Collected data entries
<<<<

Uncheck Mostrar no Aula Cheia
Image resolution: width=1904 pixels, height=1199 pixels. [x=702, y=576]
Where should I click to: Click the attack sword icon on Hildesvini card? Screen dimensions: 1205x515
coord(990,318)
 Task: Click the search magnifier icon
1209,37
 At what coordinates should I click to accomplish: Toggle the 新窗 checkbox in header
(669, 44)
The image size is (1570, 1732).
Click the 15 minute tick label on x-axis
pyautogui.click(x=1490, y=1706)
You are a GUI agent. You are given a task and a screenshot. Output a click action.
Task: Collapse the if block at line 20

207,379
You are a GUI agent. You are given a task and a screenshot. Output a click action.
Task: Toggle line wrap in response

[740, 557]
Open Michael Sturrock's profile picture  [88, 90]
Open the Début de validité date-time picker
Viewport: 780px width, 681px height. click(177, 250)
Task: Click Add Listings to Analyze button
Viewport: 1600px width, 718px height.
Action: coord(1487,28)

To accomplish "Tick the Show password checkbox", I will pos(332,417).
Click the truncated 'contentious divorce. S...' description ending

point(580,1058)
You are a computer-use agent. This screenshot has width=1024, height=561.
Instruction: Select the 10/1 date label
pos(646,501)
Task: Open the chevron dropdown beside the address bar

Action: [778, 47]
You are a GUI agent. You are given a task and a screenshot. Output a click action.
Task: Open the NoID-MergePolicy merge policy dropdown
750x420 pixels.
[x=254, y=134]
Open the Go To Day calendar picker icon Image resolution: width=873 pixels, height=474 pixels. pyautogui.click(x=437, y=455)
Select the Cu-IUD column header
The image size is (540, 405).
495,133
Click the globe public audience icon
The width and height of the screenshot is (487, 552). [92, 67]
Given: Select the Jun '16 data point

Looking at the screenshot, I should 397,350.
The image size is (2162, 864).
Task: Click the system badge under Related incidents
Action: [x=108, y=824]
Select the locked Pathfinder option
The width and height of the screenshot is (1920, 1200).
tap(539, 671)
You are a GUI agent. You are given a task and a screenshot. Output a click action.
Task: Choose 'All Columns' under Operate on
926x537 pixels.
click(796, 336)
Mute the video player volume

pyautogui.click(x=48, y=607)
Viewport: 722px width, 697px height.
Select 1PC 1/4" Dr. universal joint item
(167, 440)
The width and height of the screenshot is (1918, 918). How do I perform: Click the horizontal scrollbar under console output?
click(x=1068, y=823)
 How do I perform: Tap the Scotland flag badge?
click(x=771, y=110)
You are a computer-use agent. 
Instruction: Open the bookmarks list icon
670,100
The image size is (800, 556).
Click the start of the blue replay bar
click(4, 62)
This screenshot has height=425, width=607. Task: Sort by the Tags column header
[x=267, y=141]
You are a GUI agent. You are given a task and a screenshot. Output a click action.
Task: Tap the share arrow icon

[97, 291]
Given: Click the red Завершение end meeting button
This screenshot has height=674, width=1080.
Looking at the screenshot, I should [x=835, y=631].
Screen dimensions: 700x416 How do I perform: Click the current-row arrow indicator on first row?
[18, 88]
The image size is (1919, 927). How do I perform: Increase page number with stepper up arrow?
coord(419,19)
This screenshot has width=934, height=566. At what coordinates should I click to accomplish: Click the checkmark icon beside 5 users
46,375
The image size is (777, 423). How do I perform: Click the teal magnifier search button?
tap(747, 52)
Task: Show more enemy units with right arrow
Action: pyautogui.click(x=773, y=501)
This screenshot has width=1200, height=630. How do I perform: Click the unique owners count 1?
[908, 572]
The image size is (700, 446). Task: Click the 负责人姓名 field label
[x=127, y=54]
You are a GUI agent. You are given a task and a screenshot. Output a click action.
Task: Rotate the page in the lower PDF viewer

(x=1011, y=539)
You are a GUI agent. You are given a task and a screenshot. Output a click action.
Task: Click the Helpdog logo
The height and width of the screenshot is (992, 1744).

>>>>

Return, word for word, the lines of the data above from the line with "Task: Click the search magnifier icon" through the line with "Open Michael Sturrock's", inclusive.

 Task: Click the search magnifier icon
1209,37
 At what coordinates should I click to accomplish: Toggle the 新窗 checkbox in header
(669, 44)
The image size is (1570, 1732).
Click the 15 minute tick label on x-axis
pyautogui.click(x=1490, y=1706)
You are a GUI agent. You are given a task and a screenshot. Output a click action.
Task: Collapse the if block at line 20

207,379
You are a GUI agent. You are given a task and a screenshot. Output a click action.
Task: Toggle line wrap in response

[740, 557]
Open Michael Sturrock's profile picture  [88, 90]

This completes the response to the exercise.